Start of Data provided
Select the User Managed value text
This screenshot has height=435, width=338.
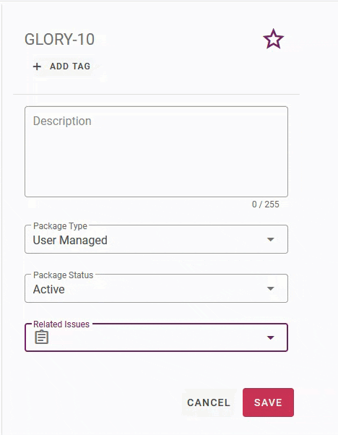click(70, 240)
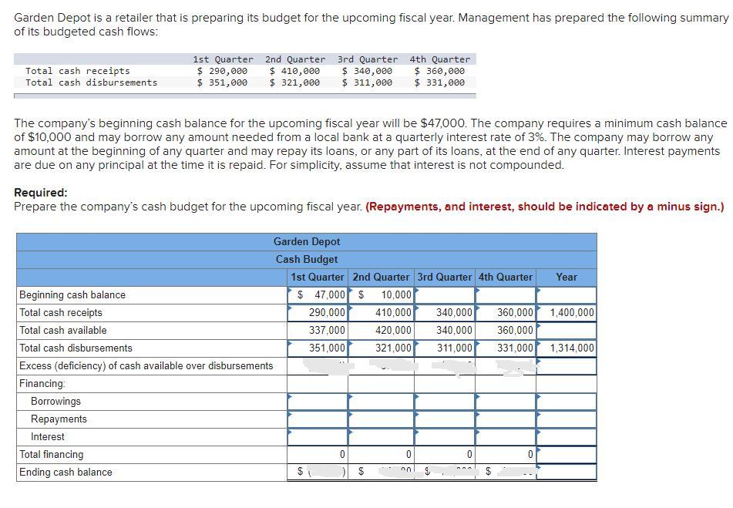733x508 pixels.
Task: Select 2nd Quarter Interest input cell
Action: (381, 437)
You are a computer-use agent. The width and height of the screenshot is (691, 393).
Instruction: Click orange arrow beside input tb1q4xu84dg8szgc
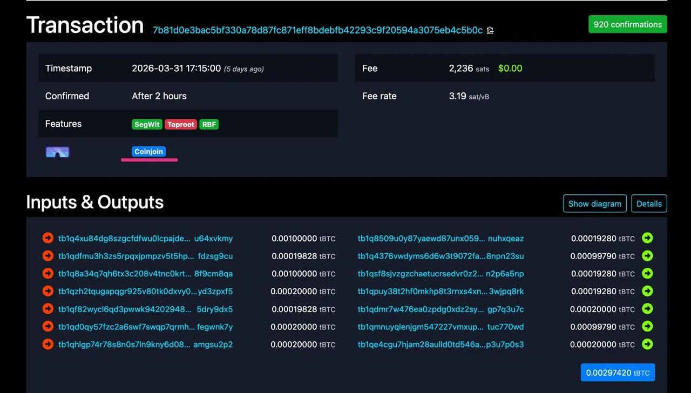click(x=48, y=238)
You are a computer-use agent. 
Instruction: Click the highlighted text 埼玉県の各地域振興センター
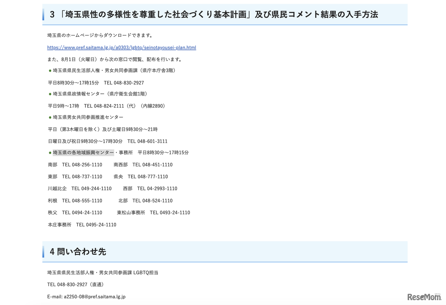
End of Data provided
Start of Data provided
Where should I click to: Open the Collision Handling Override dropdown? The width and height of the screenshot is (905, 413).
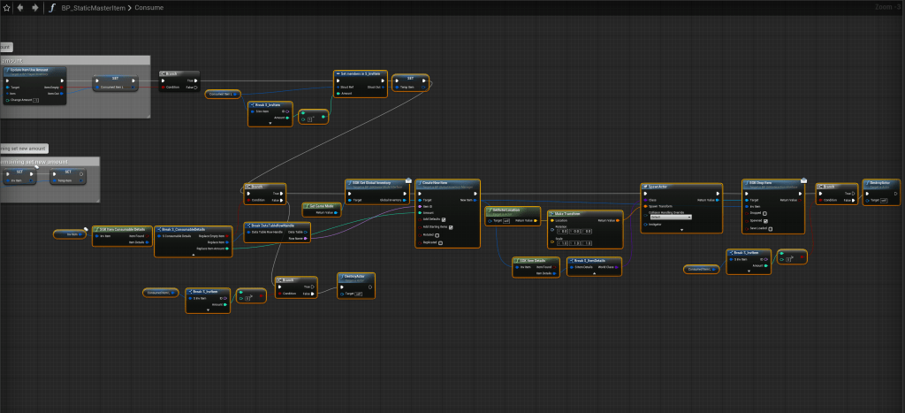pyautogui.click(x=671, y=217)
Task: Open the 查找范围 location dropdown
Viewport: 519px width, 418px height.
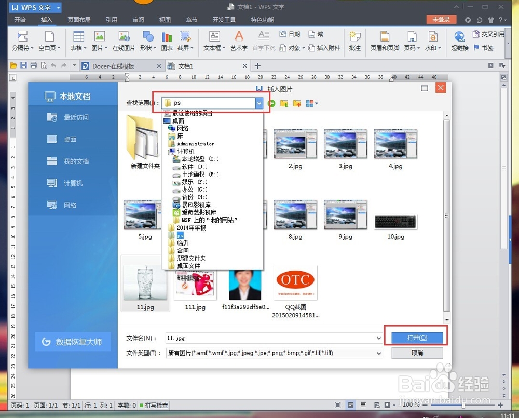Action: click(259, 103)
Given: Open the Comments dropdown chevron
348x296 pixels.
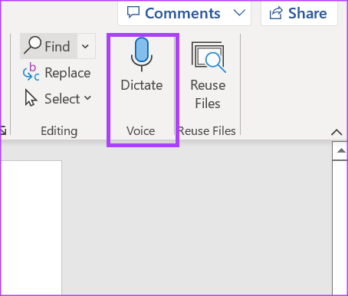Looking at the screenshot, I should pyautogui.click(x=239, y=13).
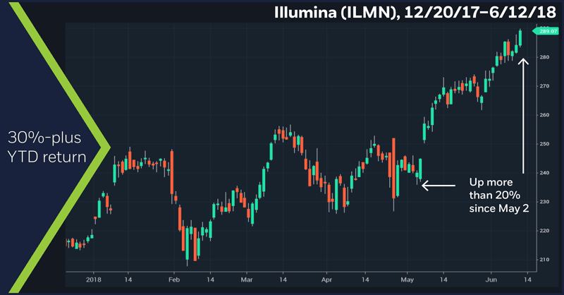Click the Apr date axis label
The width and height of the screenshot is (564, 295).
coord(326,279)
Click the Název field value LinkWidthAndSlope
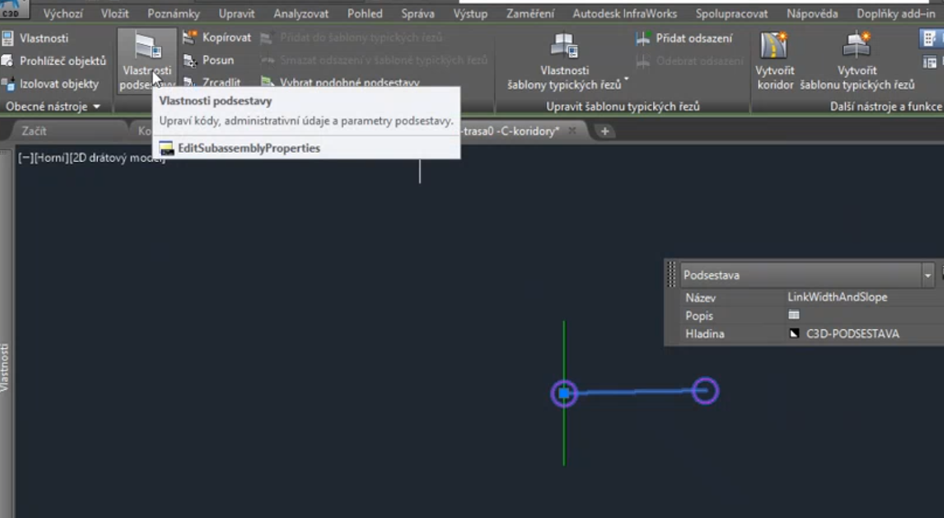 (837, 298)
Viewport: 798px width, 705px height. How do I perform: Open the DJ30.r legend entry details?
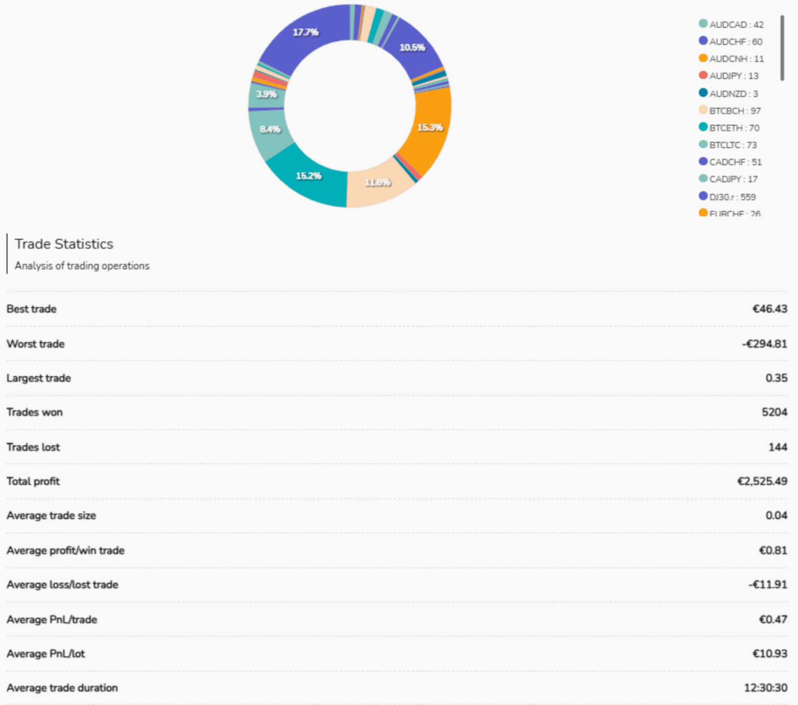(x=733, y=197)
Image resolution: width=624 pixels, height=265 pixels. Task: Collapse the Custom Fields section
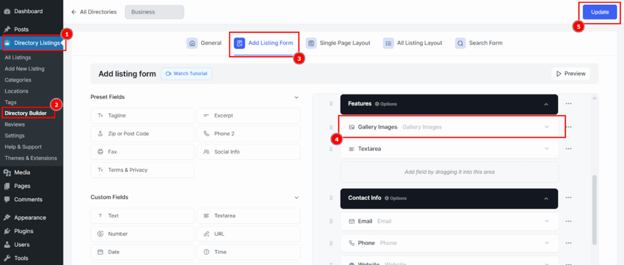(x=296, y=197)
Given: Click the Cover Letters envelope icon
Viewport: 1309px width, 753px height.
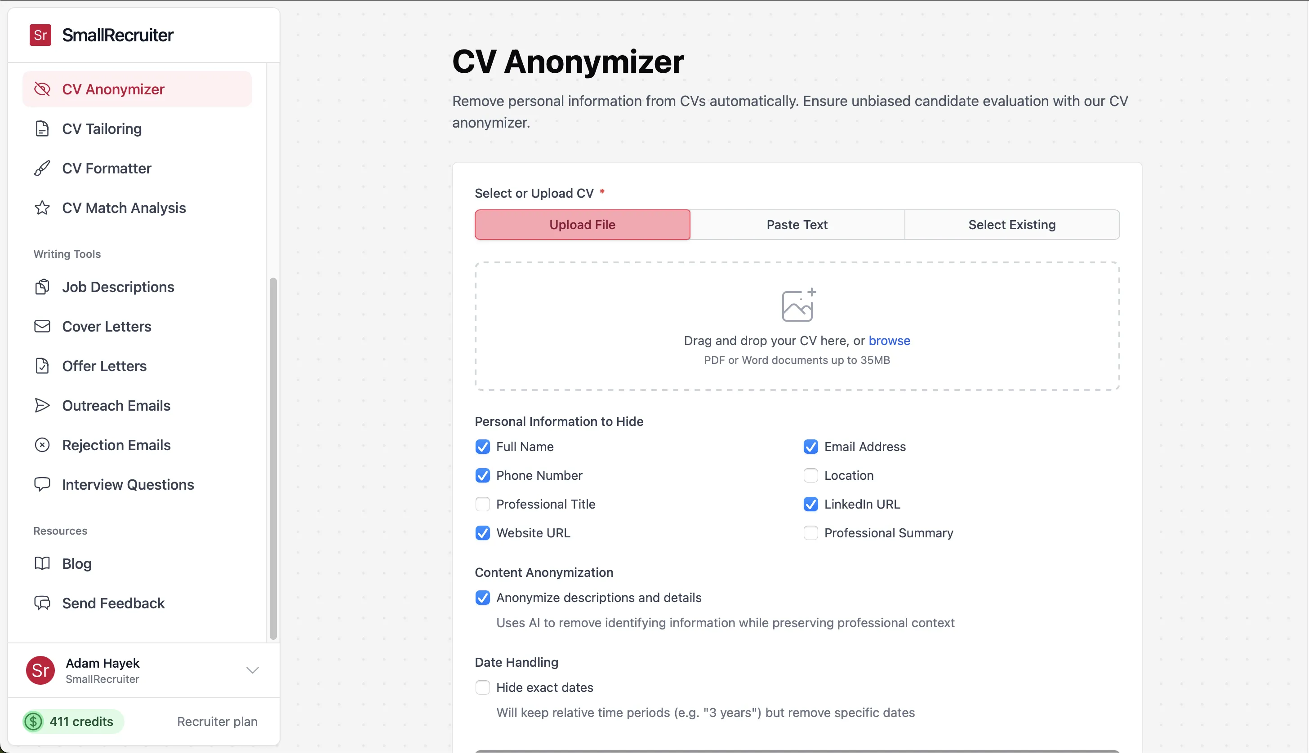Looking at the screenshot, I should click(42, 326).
End of Data provided
• **Task statement**:
Transcribe only the lines above that start at the line containing "Select the User Managed value text" and end at the line containing "Instruction: Click the". Omit pictures.

• **Task output**:
Select the User Managed value text
This screenshot has height=435, width=338.
click(70, 240)
733x508 pixels.
Task: Select 2nd Quarter Interest input cell
Action: (381, 437)
You are a computer-use agent. The width and height of the screenshot is (691, 393).
Instruction: Click orange arrow beside input tb1q4xu84dg8szgc
click(x=48, y=238)
You are a computer-use agent. 
Instruction: Click the highlighted text 埼玉県の各地域振興センター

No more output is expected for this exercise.